» **YOUR ASSIGNMENT**: Transcribe every record beneath, precisely as written.

[Dataset items]
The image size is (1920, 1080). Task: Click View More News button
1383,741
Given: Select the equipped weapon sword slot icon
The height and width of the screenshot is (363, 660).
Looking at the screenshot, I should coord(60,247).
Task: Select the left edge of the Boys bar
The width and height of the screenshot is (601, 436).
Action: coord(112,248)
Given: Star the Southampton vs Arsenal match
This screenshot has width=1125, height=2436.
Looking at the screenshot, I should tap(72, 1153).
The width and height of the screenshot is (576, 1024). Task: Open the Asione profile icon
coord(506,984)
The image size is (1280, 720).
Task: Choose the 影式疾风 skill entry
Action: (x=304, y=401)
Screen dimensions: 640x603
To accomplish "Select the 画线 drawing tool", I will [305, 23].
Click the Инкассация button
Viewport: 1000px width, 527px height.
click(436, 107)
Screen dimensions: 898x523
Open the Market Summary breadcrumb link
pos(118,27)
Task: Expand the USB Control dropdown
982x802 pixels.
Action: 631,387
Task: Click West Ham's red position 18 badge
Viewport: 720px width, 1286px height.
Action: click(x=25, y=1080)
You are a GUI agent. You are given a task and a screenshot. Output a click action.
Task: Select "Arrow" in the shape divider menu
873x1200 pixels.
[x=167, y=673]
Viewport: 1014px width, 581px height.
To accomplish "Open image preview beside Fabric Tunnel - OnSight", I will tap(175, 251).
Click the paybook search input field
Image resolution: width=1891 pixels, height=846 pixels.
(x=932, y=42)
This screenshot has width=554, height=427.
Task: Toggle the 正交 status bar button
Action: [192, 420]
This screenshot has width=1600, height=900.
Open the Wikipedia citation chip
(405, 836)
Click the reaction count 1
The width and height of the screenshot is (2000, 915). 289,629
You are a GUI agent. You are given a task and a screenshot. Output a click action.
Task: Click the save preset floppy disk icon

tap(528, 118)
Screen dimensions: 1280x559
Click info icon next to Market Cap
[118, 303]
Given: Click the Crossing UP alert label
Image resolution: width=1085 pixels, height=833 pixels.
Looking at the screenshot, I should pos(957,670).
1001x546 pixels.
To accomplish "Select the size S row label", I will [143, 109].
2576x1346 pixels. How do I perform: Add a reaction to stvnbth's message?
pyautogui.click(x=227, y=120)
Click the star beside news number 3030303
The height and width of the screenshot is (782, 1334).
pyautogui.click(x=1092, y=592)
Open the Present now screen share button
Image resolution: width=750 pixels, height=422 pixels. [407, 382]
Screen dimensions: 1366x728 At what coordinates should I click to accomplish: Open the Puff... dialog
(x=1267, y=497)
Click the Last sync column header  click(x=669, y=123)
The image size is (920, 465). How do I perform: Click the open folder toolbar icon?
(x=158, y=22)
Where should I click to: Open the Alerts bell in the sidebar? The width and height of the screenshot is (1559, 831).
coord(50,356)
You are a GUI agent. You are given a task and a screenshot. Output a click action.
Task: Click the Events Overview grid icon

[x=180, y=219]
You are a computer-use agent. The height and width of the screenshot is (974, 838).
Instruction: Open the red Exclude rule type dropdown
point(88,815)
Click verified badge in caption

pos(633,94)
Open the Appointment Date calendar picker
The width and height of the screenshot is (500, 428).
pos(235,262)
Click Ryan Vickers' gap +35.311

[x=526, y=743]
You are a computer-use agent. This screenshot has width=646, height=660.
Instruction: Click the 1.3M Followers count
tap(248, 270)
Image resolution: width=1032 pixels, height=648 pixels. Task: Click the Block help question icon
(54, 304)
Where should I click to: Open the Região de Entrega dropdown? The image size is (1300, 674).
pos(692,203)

» **OUTPUT OF THE TASK**:
The image size is (1920, 1080). Task: Click View More News button
1383,741
Given: Select the equipped weapon sword slot icon
The height and width of the screenshot is (363, 660).
Looking at the screenshot, I should coord(60,247).
Task: Select the left edge of the Boys bar
The width and height of the screenshot is (601, 436).
Action: coord(112,248)
Given: Star the Southampton vs Arsenal match
This screenshot has width=1125, height=2436.
Looking at the screenshot, I should tap(72, 1153).
The width and height of the screenshot is (576, 1024). Task: Open the Asione profile icon
coord(506,984)
The image size is (1280, 720).
Task: Choose the 影式疾风 skill entry
Action: (x=304, y=401)
Screen dimensions: 640x603
To accomplish "Select the 画线 drawing tool", I will [305, 23].
Click the Инкассация button
Viewport: 1000px width, 527px height.
click(436, 107)
Screen dimensions: 898x523
Open the Market Summary breadcrumb link
pos(118,27)
Task: Expand the USB Control dropdown
982x802 pixels.
Action: 631,387
Task: Click West Ham's red position 18 badge
Viewport: 720px width, 1286px height.
Action: click(x=25, y=1080)
You are a GUI agent. You are given a task and a screenshot. Output a click action.
Task: Select "Arrow" in the shape divider menu
873x1200 pixels.
[x=167, y=673]
Viewport: 1014px width, 581px height.
To accomplish "Open image preview beside Fabric Tunnel - OnSight", I will tap(175, 251).
Click the paybook search input field
Image resolution: width=1891 pixels, height=846 pixels.
(x=932, y=42)
This screenshot has width=554, height=427.
Task: Toggle the 正交 status bar button
Action: [192, 420]
This screenshot has width=1600, height=900.
Open the Wikipedia citation chip
(405, 836)
Click the reaction count 1
The width and height of the screenshot is (2000, 915). 289,629
You are a GUI agent. You are given a task and a screenshot. Output a click action.
Task: Click the save preset floppy disk icon

tap(528, 118)
Screen dimensions: 1280x559
Click info icon next to Market Cap
[118, 303]
Given: Click the Crossing UP alert label
Image resolution: width=1085 pixels, height=833 pixels.
Looking at the screenshot, I should pos(957,670).
1001x546 pixels.
To accomplish "Select the size S row label", I will [143, 109].
2576x1346 pixels. How do I perform: Add a reaction to stvnbth's message?
pyautogui.click(x=227, y=120)
Click the star beside news number 3030303
The height and width of the screenshot is (782, 1334).
pyautogui.click(x=1092, y=592)
Open the Present now screen share button
Image resolution: width=750 pixels, height=422 pixels. [407, 382]
Screen dimensions: 1366x728 At what coordinates should I click to accomplish: Open the Puff... dialog
(x=1267, y=497)
Click the Last sync column header  click(x=669, y=123)
The image size is (920, 465). How do I perform: Click the open folder toolbar icon?
(x=158, y=22)
Where should I click to: Open the Alerts bell in the sidebar? The width and height of the screenshot is (1559, 831).
coord(50,356)
You are a GUI agent. You are given a task and a screenshot. Output a click action.
Task: Click the Events Overview grid icon

[x=180, y=219]
You are a computer-use agent. The height and width of the screenshot is (974, 838).
Instruction: Open the red Exclude rule type dropdown
point(88,815)
Click verified badge in caption

pos(633,94)
Open the Appointment Date calendar picker
The width and height of the screenshot is (500, 428).
pos(235,262)
Click Ryan Vickers' gap +35.311

[x=526, y=743]
You are a computer-use agent. This screenshot has width=646, height=660.
Instruction: Click the 1.3M Followers count
tap(248, 270)
Image resolution: width=1032 pixels, height=648 pixels. Task: Click the Block help question icon
(54, 304)
Where should I click to: Open the Região de Entrega dropdown? The image size is (1300, 674).
pos(692,203)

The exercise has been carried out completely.